Following 1975 and the reunification of Vietnam, the era of the Four Great Kings came to an end. Later in the 90s, Năm Cam would come to form a dominant criminal group in Saigon, where he was known for running numerous gambling dens, hotels, and restaurants that fronted for brothels. He is said to have gone on a 15-year killing spree in Saigon in order to eliminate his rivals. As such, he is often referred to as the godfather of Vietnam.

Meanwhile, although organized crime also continued to exist in the North, it was much more hidden from the general public and the government's eyes due to the North's more stringent control over organized criminal activity and stricter law enforcement. In spite of this, organized crime persisted. One notable example was an organization formed by Khánh Trắng, the former President of the Đồng Xuân Labor Union in Hanoi, which was the first non-state trade organization in the city. At its height, Khánh Trắng's organization had received praise from the northern government officials as a model example of an organization that should be replicated. However, underneath the guise of operating a legal labor union, Khánh Trắng started to transform the union into a type of organized crime group that extorted merchants in the Đồng Xuân market and created unfair policies that resulted in fines against the local merchants, and profit for Khánh.

Another well known organized crime figure that originated from the North was Dung Hà, who was a female gangster from the city of Haiphong where she originally ran an illicit casino business, which brought her numerous followers or disciples. Other gangsters such as Hải Bánh also originated from the North, but some of them like Hải and Dung Hà later took their operations to the south in order to expand their operations and increase profits.

The Golden Triangle is one of the largest opium-producing areas of the world

Vietnamese drug lords control territories in the northwestern provinces. Because Vietnam is located near the Golden Triangle, its heroin trade is concentrated along its borders with Laos and Cambodia. Since 2019, not only has Vietnam become a drug market but also a transit port that criminals use to traffick drug to other countries.

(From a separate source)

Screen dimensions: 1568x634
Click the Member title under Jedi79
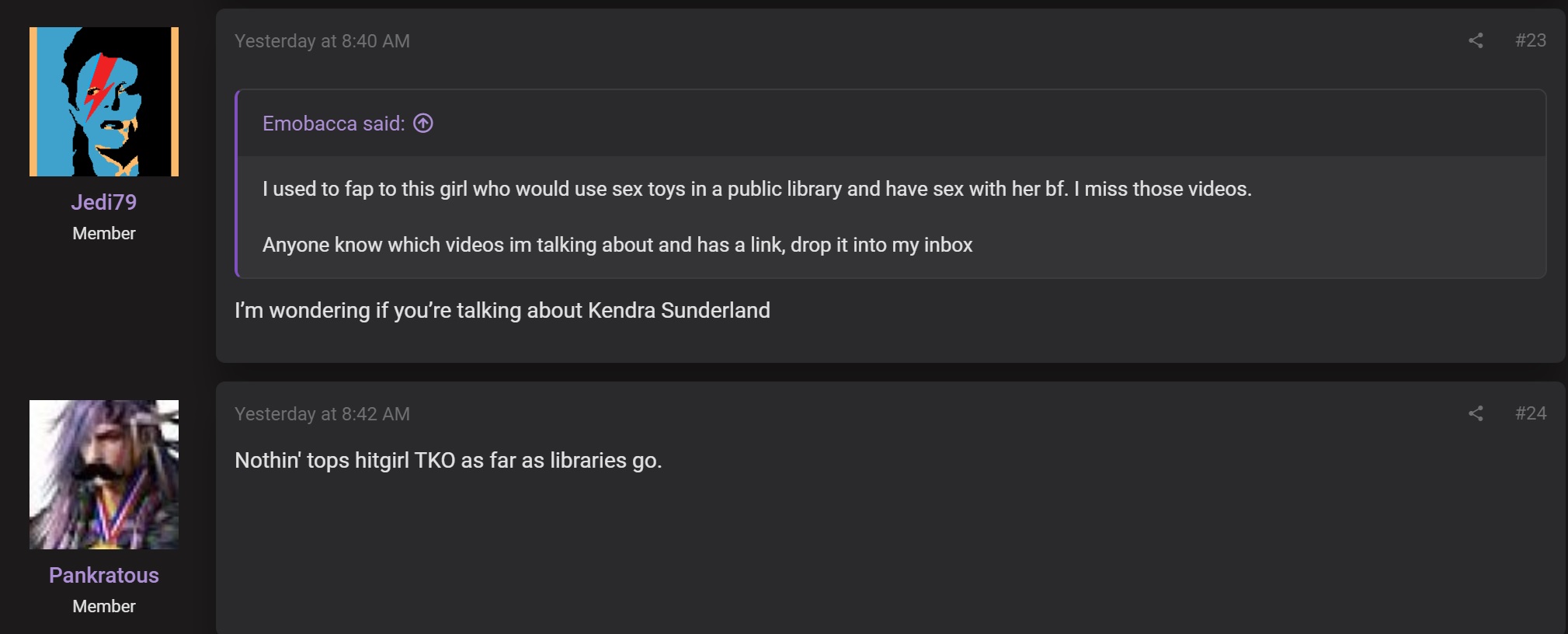104,234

Meanwhile, Vietnamese illegal trafficking groups control areas in Hồ Chí Minh City. Their networks have been linked to the human-trafficking and human-smuggling markets, the ivory- and pangolin-trafficking markets, illicit logging operations, arms trafficking, and drug-trafficking markets.

=== Structure ===
The Vietnamese mafia, nicknamed "the snake", has a rigid hierarchy, iron discipline, and total control over each member of the community established.

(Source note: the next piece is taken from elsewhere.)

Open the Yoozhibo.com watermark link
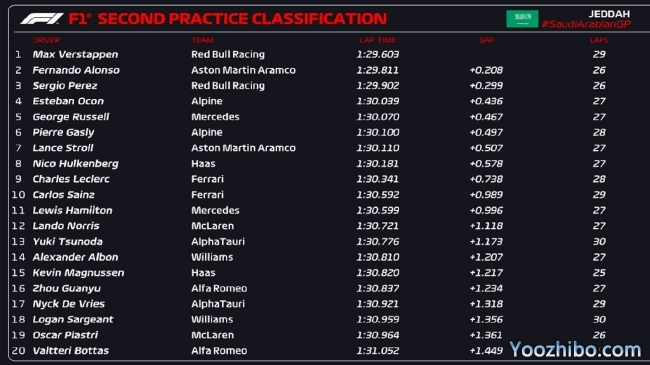This screenshot has height=365, width=650. coord(575,350)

==Crimes against tourists==
Petty crime, which includes pick-pocketing and snatch theft, is common in Vietnam, especially near airports, sea ports and train stations.

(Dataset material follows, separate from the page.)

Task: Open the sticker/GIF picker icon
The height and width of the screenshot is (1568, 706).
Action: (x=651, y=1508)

Scams are common in the country, and some of the most common ones include fake taxis/taxi scams, cyclo scams, fraudulent tour companies, shoe shine scam, fruit photo taking scam, massage scam, sunscreen scam and shopping scams.

Foreign travellers have also reported attempts at sexual assault on fake motorcycle taxis (xe ôm) passed off as real ones. There are counterfeit and unauthorized merchandise which can be easily found in many areas of Vietnam.

==Sex trafficking and prostitution==

Prostitution is against the law in the Socialist Republic of Vietnam. Nevertheless, some women in the country work as prostitutes, either willingly or unwillingly, many blaming poverty or a lack of other employment opportunities. One source estimates the number of prostitutes in Vietnam to be 20,000 to 70,000.

A number of women and girls from all ethnic groups and foreigners have been victims of sex trafficking in Vietnam. They are forced into prostitution or marriages.

==Corruption and police misconduct==

The Vietnamese government is making an effort to curb corruption in the country and a number of corrupt individuals, ranging from law enforcers to politicians, have been arrested. However, the police force in Vietnam is also known for excessive use of force and there have been reports of police assaulting unarmed individuals. On July 23, 2010, while in detainment for a minor offense (driving a motorcycle without a helmet), 21-year-old Nguyen Van Khuong lost his life when officers reportedly physically assaulted him. This misuse of force has raised concerns of the Human Rights Watch.